Martin Carr reviews the third episode of The Stand…
Heaven and hell clash as Ouija board prophecies and biblical references start trickling into The Stand. Back stories continue coming thick and fast as the use of judicious flashback gives audiences a deeper understanding of Nadine Cross. Elsewhere Stu Redman, Fran Goldsmith and Harold Lauder fleetingly cross paths on their way to Boulder. Such is the meandering nature of this expansive narrative that nothing happens hastily. Elements are unpacked, epiphanies metered out with care and threat creeps up unannounced.

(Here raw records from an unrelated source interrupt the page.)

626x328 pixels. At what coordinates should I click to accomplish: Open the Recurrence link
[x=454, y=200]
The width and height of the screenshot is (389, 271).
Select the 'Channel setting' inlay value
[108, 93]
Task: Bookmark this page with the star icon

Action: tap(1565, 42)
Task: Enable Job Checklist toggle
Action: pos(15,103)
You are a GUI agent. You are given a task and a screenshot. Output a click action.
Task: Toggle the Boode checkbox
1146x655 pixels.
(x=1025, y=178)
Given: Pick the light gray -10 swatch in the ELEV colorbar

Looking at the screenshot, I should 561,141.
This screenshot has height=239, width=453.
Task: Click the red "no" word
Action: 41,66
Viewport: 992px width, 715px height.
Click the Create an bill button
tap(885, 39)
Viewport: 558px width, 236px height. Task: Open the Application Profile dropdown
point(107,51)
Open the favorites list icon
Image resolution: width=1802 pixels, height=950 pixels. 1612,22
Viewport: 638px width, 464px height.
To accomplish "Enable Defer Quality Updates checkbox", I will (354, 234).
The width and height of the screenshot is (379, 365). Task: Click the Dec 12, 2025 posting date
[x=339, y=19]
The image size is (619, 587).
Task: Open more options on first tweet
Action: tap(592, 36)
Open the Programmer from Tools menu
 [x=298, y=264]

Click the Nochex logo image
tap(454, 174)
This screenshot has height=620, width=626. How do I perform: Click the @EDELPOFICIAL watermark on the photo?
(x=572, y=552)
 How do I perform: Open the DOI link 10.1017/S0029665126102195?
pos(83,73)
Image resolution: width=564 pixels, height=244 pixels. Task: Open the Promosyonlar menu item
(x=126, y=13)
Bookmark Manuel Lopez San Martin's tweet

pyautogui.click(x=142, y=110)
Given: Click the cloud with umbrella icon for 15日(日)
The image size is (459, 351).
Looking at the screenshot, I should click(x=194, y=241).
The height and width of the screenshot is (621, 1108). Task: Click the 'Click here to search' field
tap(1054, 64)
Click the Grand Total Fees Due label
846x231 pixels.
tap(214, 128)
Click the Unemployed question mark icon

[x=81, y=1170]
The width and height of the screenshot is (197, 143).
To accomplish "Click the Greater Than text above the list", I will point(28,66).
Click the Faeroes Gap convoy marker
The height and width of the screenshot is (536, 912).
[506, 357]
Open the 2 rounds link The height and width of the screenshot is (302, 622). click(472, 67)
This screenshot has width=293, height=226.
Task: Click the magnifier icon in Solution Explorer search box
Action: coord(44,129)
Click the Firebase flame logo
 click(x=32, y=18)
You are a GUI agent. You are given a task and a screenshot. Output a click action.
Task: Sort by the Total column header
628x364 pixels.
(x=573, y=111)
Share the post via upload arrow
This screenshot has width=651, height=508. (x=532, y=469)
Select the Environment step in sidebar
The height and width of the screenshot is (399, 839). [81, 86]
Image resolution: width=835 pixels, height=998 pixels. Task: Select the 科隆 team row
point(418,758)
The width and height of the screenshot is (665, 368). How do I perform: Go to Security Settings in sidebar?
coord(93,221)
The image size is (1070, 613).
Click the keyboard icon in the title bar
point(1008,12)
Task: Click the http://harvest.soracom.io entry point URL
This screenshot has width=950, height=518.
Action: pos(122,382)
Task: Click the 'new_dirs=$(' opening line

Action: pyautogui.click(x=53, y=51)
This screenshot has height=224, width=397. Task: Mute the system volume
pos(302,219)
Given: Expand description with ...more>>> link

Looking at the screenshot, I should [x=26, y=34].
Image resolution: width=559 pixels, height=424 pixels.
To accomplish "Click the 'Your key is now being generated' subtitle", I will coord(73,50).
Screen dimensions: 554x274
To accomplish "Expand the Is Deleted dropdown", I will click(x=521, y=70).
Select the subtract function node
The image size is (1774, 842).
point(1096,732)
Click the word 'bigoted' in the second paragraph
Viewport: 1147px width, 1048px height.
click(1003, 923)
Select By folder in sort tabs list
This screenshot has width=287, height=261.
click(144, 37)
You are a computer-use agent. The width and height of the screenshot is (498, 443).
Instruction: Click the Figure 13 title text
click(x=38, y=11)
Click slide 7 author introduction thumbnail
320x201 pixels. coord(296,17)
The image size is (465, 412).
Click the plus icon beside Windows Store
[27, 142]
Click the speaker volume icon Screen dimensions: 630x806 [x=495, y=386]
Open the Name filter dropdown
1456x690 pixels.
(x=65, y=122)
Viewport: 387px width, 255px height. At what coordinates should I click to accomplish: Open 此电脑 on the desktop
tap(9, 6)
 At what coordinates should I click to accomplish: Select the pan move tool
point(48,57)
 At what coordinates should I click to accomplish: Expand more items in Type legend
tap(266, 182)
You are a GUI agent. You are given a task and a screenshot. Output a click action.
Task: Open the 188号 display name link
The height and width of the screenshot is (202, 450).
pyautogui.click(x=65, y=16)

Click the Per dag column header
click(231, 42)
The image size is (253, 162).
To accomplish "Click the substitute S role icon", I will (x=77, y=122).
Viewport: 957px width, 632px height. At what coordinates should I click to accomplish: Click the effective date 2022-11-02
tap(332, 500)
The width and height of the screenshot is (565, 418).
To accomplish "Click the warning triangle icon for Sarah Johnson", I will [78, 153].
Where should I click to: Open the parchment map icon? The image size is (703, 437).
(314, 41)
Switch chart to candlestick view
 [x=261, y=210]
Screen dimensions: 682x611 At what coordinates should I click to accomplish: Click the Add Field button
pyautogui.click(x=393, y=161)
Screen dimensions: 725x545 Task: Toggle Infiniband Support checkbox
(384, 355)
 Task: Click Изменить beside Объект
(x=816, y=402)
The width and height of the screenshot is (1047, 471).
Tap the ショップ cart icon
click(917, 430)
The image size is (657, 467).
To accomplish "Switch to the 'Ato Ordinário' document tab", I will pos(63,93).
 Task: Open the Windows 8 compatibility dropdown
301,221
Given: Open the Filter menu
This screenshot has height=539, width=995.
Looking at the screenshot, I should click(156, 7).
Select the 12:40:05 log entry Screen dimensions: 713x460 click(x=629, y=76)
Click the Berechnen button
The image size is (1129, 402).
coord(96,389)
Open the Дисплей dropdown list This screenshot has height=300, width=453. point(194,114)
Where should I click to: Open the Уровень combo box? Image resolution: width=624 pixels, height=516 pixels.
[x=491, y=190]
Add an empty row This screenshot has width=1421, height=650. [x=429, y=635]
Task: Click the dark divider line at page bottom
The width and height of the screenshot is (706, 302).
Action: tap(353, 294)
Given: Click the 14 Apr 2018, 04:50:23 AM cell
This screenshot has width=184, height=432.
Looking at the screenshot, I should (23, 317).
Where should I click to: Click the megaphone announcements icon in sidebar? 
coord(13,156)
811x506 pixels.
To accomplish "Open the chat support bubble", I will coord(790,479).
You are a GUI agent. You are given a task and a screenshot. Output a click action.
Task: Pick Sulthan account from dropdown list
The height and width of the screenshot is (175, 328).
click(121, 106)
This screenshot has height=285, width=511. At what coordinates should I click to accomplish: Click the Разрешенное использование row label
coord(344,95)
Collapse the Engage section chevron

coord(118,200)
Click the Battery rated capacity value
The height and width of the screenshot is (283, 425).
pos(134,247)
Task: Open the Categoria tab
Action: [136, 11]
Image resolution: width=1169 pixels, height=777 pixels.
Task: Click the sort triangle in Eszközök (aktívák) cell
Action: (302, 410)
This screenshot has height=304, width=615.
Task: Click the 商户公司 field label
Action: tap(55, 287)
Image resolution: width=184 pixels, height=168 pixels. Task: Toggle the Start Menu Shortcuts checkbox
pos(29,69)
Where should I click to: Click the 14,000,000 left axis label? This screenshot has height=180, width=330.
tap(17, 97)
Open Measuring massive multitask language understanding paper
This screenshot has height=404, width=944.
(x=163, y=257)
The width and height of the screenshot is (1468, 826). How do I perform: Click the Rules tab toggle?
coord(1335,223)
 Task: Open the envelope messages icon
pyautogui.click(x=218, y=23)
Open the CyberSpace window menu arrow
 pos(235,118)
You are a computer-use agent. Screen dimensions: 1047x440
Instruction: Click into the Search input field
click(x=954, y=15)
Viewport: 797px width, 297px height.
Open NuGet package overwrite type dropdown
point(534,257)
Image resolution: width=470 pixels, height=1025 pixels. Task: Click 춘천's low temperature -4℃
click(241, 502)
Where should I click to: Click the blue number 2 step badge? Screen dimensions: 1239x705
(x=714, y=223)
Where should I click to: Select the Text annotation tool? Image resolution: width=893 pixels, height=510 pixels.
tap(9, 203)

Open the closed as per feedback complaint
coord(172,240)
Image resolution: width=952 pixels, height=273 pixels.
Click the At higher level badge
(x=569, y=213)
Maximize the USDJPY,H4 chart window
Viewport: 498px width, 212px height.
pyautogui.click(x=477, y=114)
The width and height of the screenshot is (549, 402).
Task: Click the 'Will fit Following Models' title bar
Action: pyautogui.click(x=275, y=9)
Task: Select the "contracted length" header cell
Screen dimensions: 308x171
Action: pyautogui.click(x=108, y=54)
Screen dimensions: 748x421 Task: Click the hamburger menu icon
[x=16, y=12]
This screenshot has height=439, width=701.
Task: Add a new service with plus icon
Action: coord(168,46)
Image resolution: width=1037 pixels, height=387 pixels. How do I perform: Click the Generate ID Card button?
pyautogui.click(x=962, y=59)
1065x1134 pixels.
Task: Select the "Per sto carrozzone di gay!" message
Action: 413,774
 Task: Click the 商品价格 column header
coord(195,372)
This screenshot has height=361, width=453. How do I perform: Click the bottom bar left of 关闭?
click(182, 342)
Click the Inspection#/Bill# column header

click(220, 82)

Central to that sense of menace is Randall Flagg played with a sinister swagger by Alexander Skarsgard. A dealer, a devil and manipulator of destines, there is a sense of the old-fashioned outlaw in this creation. Making deals, constantly bargaining and never likely to lose out, Randall Flagg personifies everything sordid about humanity. His lascivious intentions work on some, while the restoration of genetic defects tempts another. This embodiment of ill-gotten gains plays fast and loss with human nature, always stacking the odds in his favour. Alexander Skarsgard embraces the seedy side and manifests menace through literal possession. His contribution to ‘Blank Pages’ flies in direct opposition to those selfless acts of salvation metered out by Mother Abagail Freemantle.
Whoopi Goldberg remains fleeting yet brilliant in the few scenes she dominates. Her omnipotence and faith in the face of demonic opposition grounds everything. Serenity is her default setting and no one questions the things they are asked to do. Her presence both in visions and in person add a reality to this series, which tetters on the brink of disbelief. Around her Henry Zaga’s Nick Andros shows compassion in the face of savagery, only to find redemption through her words of kindness. Mother Abagail binds this motley crew together in a spiritual tryst that salvages some whilst condemning others.
The introduction of Greg Kinnear’s Glen Bateman offers up another standpoint which shuns a return to normality, yet champions self-reliance and remains neutral on matters of faith. That is until such time as that is tested in a genuine fire and brimstone New Testament moment of dramatic intent. It throws down the gauntlet and reveals in Randall Flagg a degree of power that establishes tangible threat.
The Stand has become a world building exercise with endless vistas of possibility. It is clear that creators Josh Boone and Benjamin Cavell are attempting to mine this rich vein and shape something of depth, without limiting its ambition. As this vast adaptation begins bringing its central players together it is clear that CBS have fashioned a series of breadth, whilst allowing room for some solid performances. Although its reception stateside has been mixed, this pandemic forebearer should be cut some slack and enjoyed on face value. Comparisons to Stephen King’s magnum opus are not only unfair but subjective, which by definition opens them up to the bias of individual opinion.